===== Given records

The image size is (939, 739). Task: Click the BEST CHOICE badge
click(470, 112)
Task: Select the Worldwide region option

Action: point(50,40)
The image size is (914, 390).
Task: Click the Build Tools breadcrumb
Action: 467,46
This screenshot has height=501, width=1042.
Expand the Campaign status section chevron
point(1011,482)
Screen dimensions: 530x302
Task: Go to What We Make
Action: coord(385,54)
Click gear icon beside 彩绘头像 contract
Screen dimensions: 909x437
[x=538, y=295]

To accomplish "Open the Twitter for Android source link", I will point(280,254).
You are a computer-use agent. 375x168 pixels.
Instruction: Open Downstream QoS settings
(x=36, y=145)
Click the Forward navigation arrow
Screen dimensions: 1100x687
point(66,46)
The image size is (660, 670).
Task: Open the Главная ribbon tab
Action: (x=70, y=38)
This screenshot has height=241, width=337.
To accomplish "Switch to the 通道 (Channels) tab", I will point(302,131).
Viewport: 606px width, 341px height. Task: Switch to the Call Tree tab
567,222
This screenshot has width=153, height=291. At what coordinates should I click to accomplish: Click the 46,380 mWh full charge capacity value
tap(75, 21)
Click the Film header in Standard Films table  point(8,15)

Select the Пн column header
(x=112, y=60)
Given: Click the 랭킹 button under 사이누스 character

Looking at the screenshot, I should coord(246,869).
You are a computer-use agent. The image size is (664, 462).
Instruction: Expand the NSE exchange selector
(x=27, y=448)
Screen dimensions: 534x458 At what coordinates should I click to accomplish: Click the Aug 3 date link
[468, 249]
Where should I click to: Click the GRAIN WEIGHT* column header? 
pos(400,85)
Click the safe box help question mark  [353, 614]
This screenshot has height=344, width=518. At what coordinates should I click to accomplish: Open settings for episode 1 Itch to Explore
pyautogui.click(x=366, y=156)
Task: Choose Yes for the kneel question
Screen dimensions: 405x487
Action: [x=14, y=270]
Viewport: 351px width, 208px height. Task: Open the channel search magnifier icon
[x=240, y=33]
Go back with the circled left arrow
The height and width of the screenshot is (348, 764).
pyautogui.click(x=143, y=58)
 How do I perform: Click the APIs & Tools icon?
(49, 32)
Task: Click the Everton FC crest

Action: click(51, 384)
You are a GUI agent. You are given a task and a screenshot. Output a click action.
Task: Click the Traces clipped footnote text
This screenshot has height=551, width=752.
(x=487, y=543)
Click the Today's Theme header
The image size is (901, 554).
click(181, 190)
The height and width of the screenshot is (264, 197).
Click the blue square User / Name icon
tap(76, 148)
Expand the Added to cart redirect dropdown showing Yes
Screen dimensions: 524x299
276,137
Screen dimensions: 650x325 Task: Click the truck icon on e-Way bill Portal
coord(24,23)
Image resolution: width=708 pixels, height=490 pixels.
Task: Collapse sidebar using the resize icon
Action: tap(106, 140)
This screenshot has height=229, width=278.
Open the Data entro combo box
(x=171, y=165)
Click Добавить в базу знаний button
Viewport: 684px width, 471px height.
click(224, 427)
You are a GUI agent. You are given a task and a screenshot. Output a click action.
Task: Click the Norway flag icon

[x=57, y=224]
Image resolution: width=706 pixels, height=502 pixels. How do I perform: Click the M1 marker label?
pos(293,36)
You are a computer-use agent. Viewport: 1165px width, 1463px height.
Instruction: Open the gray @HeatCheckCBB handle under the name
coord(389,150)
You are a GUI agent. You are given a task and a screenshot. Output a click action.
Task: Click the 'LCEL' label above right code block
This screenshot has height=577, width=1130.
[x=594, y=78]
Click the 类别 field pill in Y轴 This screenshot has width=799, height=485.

==========

§ Exercise description:
Could you restate word for word the lines above, from the one that contains "Click the blue square User / Name icon" through the one that contains "This screenshot has height=229, width=278.", and no others?

§ Your response:
Click the blue square User / Name icon
tap(76, 148)
Expand the Added to cart redirect dropdown showing Yes
Screen dimensions: 524x299
276,137
Screen dimensions: 650x325 Task: Click the truck icon on e-Way bill Portal
coord(24,23)
Image resolution: width=708 pixels, height=490 pixels.
Task: Collapse sidebar using the resize icon
Action: tap(106, 140)
This screenshot has height=229, width=278.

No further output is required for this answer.